The hierarchical structure used to describe the properties of objects is one of multiple parentage and controlled inheritance.
An object has as parent a part of speech - a dog is a noun, so acquires all the properties of a noun and a word. There has to be some way of turning this inheritance off when it is no longer relevant.
The procedure that finds parents can be controlled from the bottom up and from the top down, and can be controlled for things that must, and must not, appear in the inheritance of the object. The procedure has two sets - MustSet and NotSet. If an object is found as a parent, then it must have an object in MustSet as an ancestor to be accepted. Similarly, if an object's parent has no other ancestor than an entry in NotSet (there is no way to avoid this ancestor), then it will not be accepted. This means that each parent in the hierarchy can only be accepted by rising to the top of the hierarchy to check its ancestors first (about six to ten levels).

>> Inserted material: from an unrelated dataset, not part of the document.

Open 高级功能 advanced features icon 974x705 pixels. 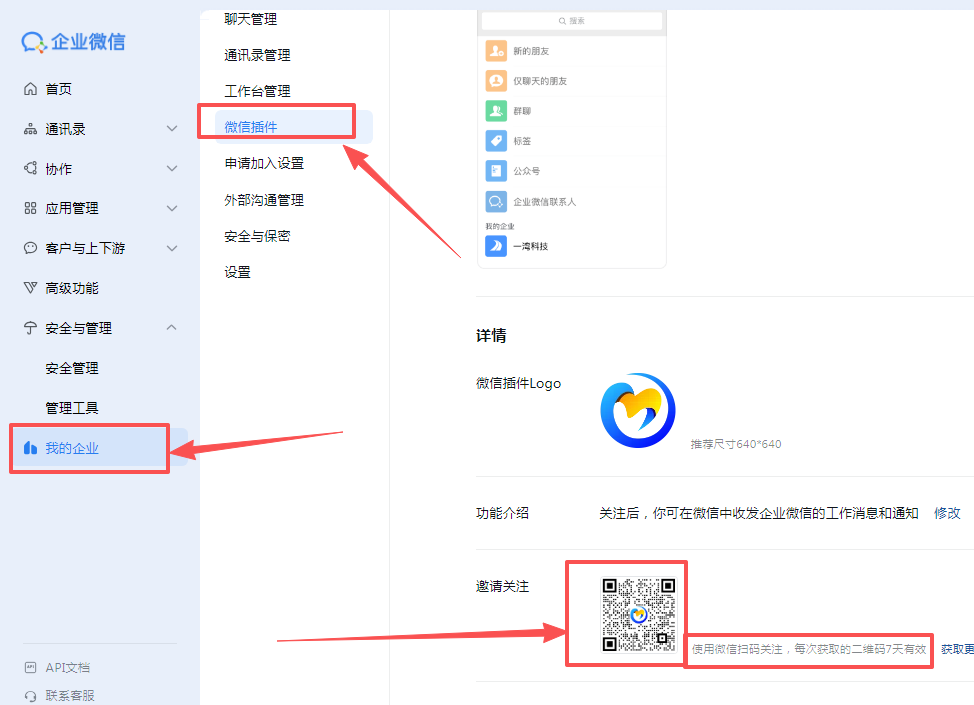coord(28,288)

An object like "dog" is also a word token, and the entire word structure is hung off Word, so putting Word in the NotSet will prevent the inheritance of any property that only has Word as an ancestor. Noun also has many properties it inherits from WordStructure - where a noun can be used in a sentence. Word and WordStructure are children of WordAndStructure, so parents of Dog with WordAndStructure in the NotSet will return all the doggy things about Dog, and ignore all the things to do with sentence structure.

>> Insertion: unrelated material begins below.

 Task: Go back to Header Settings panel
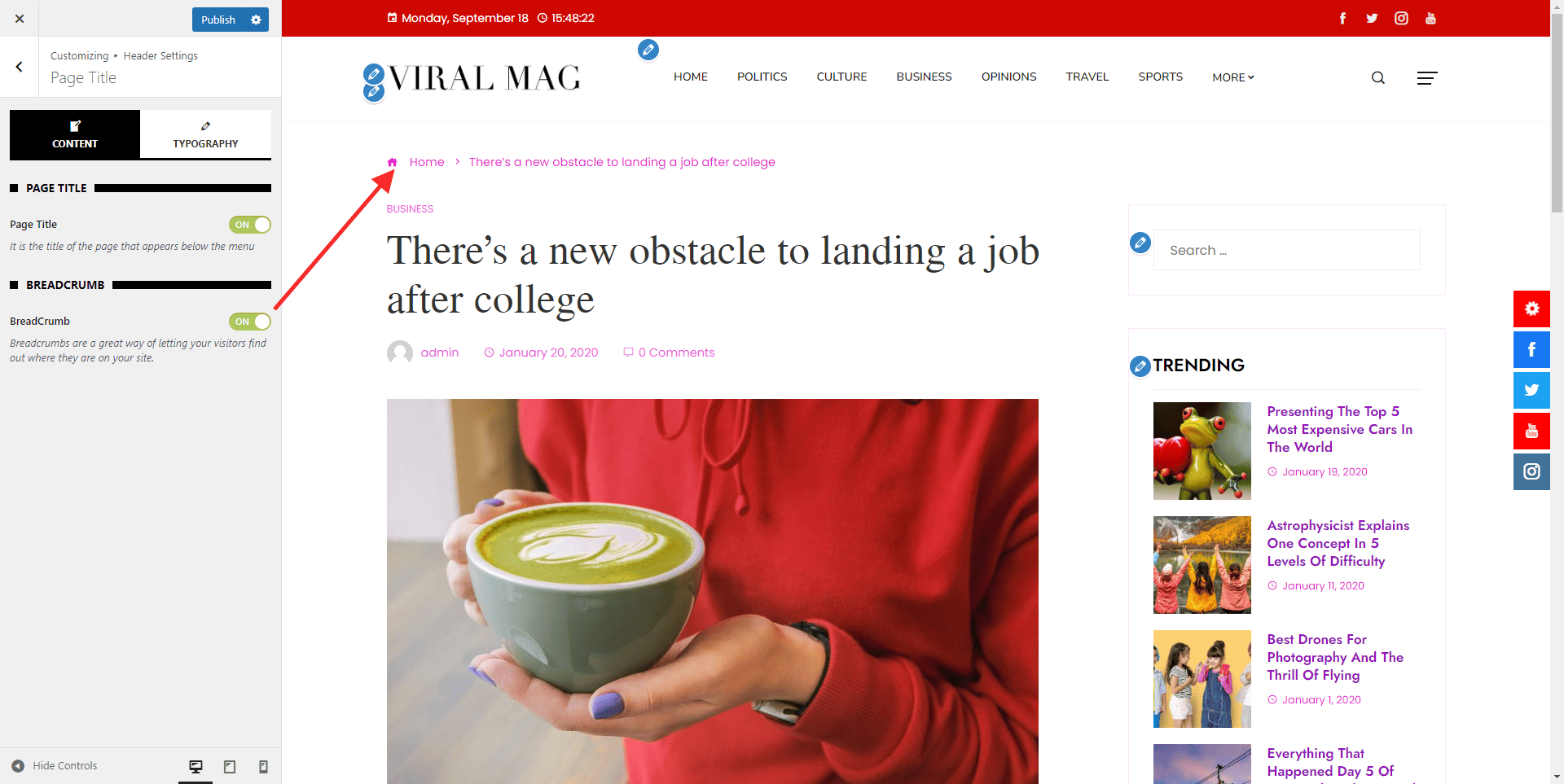click(x=20, y=67)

Sometimes it is easier to say what something is, rather than what it is not. ONLYCHILD allows you to assert that something has a particular property, and no other properties that it might acquire from other disjoint members. If something is asserted to be only a Noun by using ONLYCHILD, then all the MEMBERS operators will be found that have Noun as a child, and all other members of those operators will be placed in the NotSet. If a meaning of the object allows some child of a verb, it will be cut off by Verb being in the NotSet.
These operations of exclusion work during inheritance - each parent is checked for the presence of parent exclusion operators before continuing.

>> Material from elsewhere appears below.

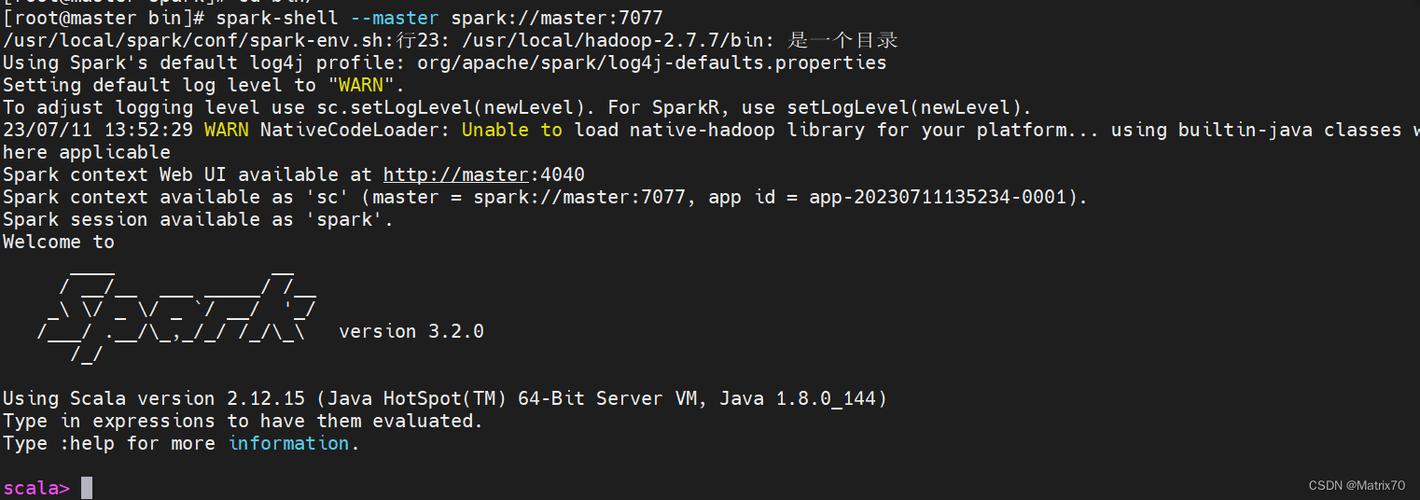Click the Spark ASCII art logo

coord(180,310)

The hierarchical network can only be searched sequentially - what happens if the exclusion is found after a parent has been allowed in the set? The hierarchy is searched again from the beginning, this time using the augmented MustSet or NotSet.
The hierarchical structure contains a number of different operators used to represent different forms of inheritance. They include
implying a copy - all properties pass through
MEMBERS - each member has different properties to its siblings - lions and tigers are members of the cat family
ALTERNATIVES - the children can be the parent - a document or a person are alternative entitlers
MEANING - the properties of the children differ - "term" can be a noun or a verb
IS Relation - a path for synonyms
Some of these operators function as cusps in the hierarchy - if something has as parent an object that heads up a MEANING operator, then the different meanings contribute to the parents - "tenant" has noun and verb as parents, where the split occurred at a MEANING operator passing into the different meanings. If the search came up through TenantNoun, then the other meanings would not be seen in the hierarchy.